The co-op ice hockey team with Columbia High School won the McMullen Cup and the Monsignor Kelly Cup in 2019. The 2019 team won the McMullen Cup with a 4–2 win in the tournament final against the Frisch School.

==Administration==
The school's principal is Denis Williams. His administration team includes two vice principals.

==Notable appearances==
Aerosmith lead singer Steven Tyler performed on stage at the Nutley prom in June 1966 as part of a predecessor group called "The Strangeurs".

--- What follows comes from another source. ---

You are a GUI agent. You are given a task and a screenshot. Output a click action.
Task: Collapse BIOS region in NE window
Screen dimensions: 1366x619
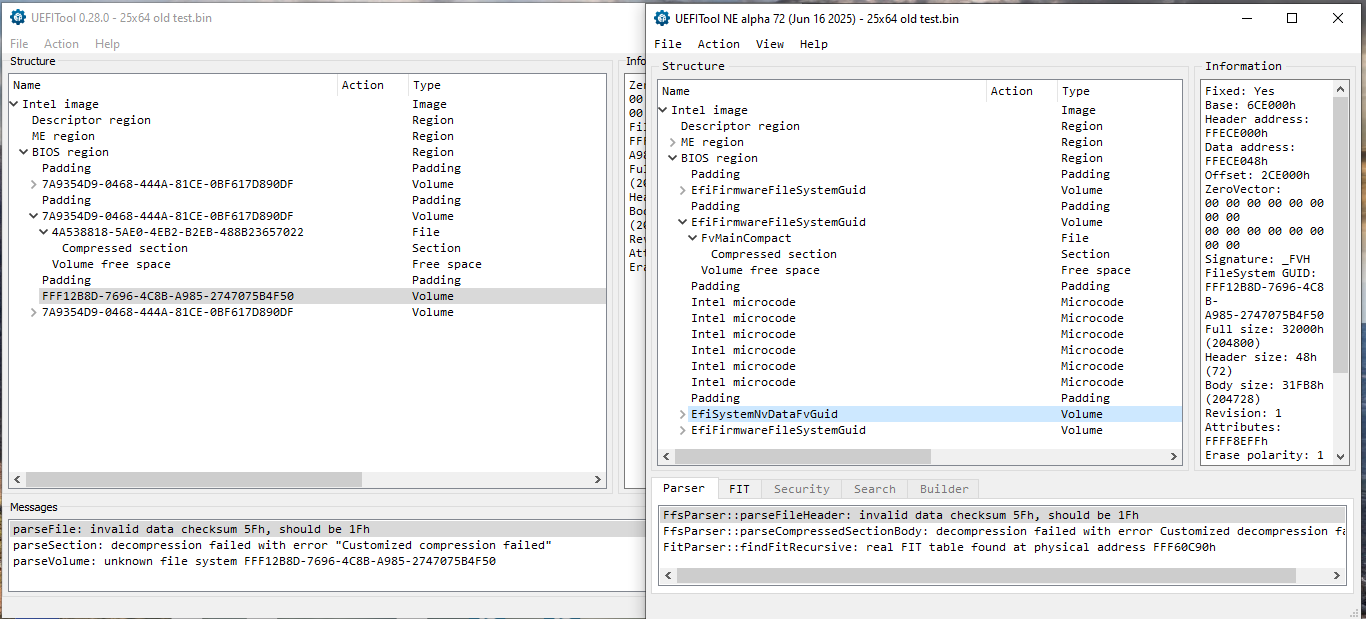[673, 158]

In 2004, Nutley High School's football team and other student organizations were featured on MTV's Total Request Live, when high school student Corey Smith directed the short three-minute film Making the Grade, starring Hugh Jackman as a high school math teacher.

==Notable alumni==

- Anthony Bowens (born 1990), professional wrestler signed to All Elite Wrestling.
- Alan Branigan (born 1975, class of 1993), Ivorian-born professional soccer player.
- Barbara Buono (born 1953, class of 1971), New Jersey State Senator who represented the 18th Legislative District from 2002 to 2014.
- Jane Burgio (1922–2005, class of 1940), politician who served as Secretary of State of New Jersey and as a member of the New Jersey General Assembly.
- Don Chuy (1941–2014), professional American football player who played guard for seven seasons for the Los Angeles Rams and the Philadelphia Eagles.
- Clams Casino (born 1987 as Mike Volpe), hip hop producer.
- Rena DeAngelo (class of 1984), Emmy Award winning and Academy Award nominated set decorator for her work on the films Bridge of Spies and West Side Story
- David DiFrancesco (class of 1967), photoscientist, inventor, cinematographer, and photographer
- Ken Eulo (born 1939, class of 1957), Eugene O'Neill Award-winning writer and bestselling author whose novels have collectively sold over 13 million copies worldwide.
- Ron Fraser (1933–2013, class of 1952), "Wizard of College Baseball", Baseball coach at University of Miami.
- Garry Furnari (born 1954, class of 1972), Nutley mayor, New Jersey state senator and superior court judge.
- Paul Goldberger (born 1950), architectural critic, educator, journalist, and Pulitzer Prize winner.
- Al Haig (1922–1982), jazz pianist, best known as one of the pioneers of bebop.
- Ben Hawkins (1944–2017), professional American football wide receiver who played in the NFL for the Philadelphia Eagles and Cleveland Browns, and for the Philadelphia Bell of the World Football League.
- Christine E. Haycock (1924–2008), nurse and surgeon who served as a colonel in the United States Army Reserve and as a professor of surgery and Director of Emergency Services at the New Jersey Medical School.
- Lloyd Huck (1922–2012, class of 1940), business executive, philanthropist and aviation enthusiast, who was chairman of pharmaceutical firms Merck & Co. and of Mutual Benefit Life Insurance Company.
- Frank Lautenberg (1924–2013, class of 1941), former U.S. Senator from New Jersey.
- Richard Nanes (1927–2009; class of 1946), businessman, who was an amateur composer and pianist.
- Carlo Jackie Paris (1926–2004), jazz singer and guitarist.
- Andrew Pecora (born 1957), hematologist and oncologist who has been involved in the research on the use of stem cells and oncolytic viruses to treat diseases, including cancer.
- Stephen Petronio (born 1956, class of 1974), choreographer, dancer and the artistic director of New York City-based Stephen Petronio Company.
- Eileen Poiani, mathematician who was the first female mathematics instructor at Saint Peter's University.
- Kevin J. Ryan (1969–2018), politician who served in the New Jersey General Assembly representing the New Jersey's 36th legislative district from 2011 to 2012.
- Frederick Scalera (born 1958, class of 1976), politician represented the 36th Legislative District in the New Jersey General Assembly from 2003 to 2010.
- Martha Stewart (born 1941, then Martha Helen Kostyra, class of 1959) business magnate, TV celebrity, author, editor and homemaking advocate.
- Tariq Subhani (born 1971), Pakistani politician who was a Member of the Provincial Assembly of the Punjab, from May 2013 to May 2018.
- Geerat J. Vermeij (born 1946, class of 1965), professor of geology at the University of California at Davis.
- Lynne Viola (born 1955, class of 1973), scholar on the Soviet Union, who is a professor at the University of Toronto.